The rebranding included renaming its project from Wellgreen to Nickel Shäw, a choice that recognises its partnership, commitment and close community ties with the Kluane First Nation as well as the fact that nickel is a fundamentally important part of the project. In the Southern Tutchone Kluane language, Shäw means big, and so the project—that hosts a measured and indicated resource of 2 billion pounds of nickel, 6 million ounces of PGMs and gold and 1 billion pounds of copper—is now called big nickel.
"With our previous name (Wellgreen Platinum), most people assumed that we were a pure platinum project but in fact the majority of the project revenues will be generated from nickel, some 53%, and the nickel will drive the production decision," president and CEO Diane Garrett said.
With Garrett stepping-up marketing, the company says the rebrand has been welcomed. "It has been received very well. Investors are really starting to move into the nickel-copper space — anything related to electric battery markets — and they see how unique the Nickel Shäw project is with its metal mix, great jurisdiction and access to infrastructure," she commented.
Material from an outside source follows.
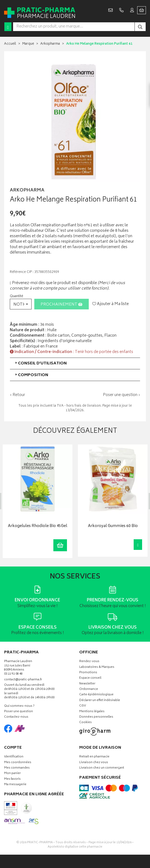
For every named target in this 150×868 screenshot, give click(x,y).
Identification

With demand for nickel increasing due to its role in lithium batteries, Garrett's strategy since taking over the helm of the company in 2016 is to focus project advancement towards a production decision rather than exploration. "Our focus this year is on refining the technical work, taking metallurgical testing to a prefeasibility level and then proceeding into PFS later this year," she said.
The company is currently in the midst of what could be project-defining metallurgical testing. Phase II metallurgical testing began in September 2017 with a focus on flowsheet optimisation and batch scale testing to determine the viability of producing a split concentrate, that is separate nickel and copper concentrates, rather than a single bulk concentrate. The nickel concentrate would also contain the PGM's and the copper concentrate would also contain the gold.
Earlier this year the company reported encouraging results that showed the potential viability of producing separate saleable copper and nickel concentrates, a development that could substantially improve potential project economics. The next stage of metallurgical testing to determine whether the production of separate nickel and copper concentrates is possible will be performed in a mini pilot plant, which replicates real world closed-circuit conditions, with the results due in May.
"We are very excited about what we are seeing around the efforts to separate nickel and copper. We have already made progress in flowsheet refinements that have the potential to positively impact the project economics, including a coarser grind size and lower reagent costs; but if we can produce separate concentrates, we could see our copper payables nearly double versus what we would expect in a bulk concentrate," Garrett said.
Another welcome kicker to potential project economics is the fact that the deposit contains over 120Mlb of cobalt, another metal that is used in lithium-ion batteries that has also experienced a sharp rise in price.
"Our cobalt will contribute approximately 1-3% of project revenues, which may not sound like much due to the large scale nature of our project, but taken relative to industry, 121 million pounds is a staggering amount," Garrett said.
Following the results of the metallurgical testwork in May, the company plans to work up the project mine plan and economics and then embark upon a PFS in the second half of 2018. Being able to produce split concentrates would bring copper-rich zones into the mine plan that wouldn't otherwise make the bulk concentrate cut.
With C$10 million (US$7.9 million) in the bank, the company is fully-funded for its 2018 work programme, but Garrett expects to do another equity raise at some point in the year, which she believes will be strongly supported by existing shareholders. "We have a very supportive shareholder base including Electrum, RCF, Tocqueville and other private institutions," she commented.
Garrett is also contemplating drilling this year although it has yet to be determined whether this will be geotechnical drilling as part of the PFS, regional exploration drilling, or a combination of both.
"Continued drilling on our deposit itself will not add a lot of immediate value as we already have a 20-25-year mine life, but we have three other targets with similar geophysical signatures as Nickel Shäw and drilling them could show real scale potential," she commented. "This past year we concluded a comprehensive ground based programme within the district including mapping to be followed up by additional geophysics this summer."
Location could prove to be the project's trump card. Yukon is increasingly establishing itself as a serious and workable mining jurisdiction with supportive government and local communities. The project site is just 14km from the Alaska Highway via an all-season access road, and from the highway it can transport directly to the deep-sea shipping ports of Haines and Skagway in Alaska, for direct shipping to Asia or to Europe, or it could also truck concentrate to a railhead in northern British Columbia for shipment to smelters in Ontario.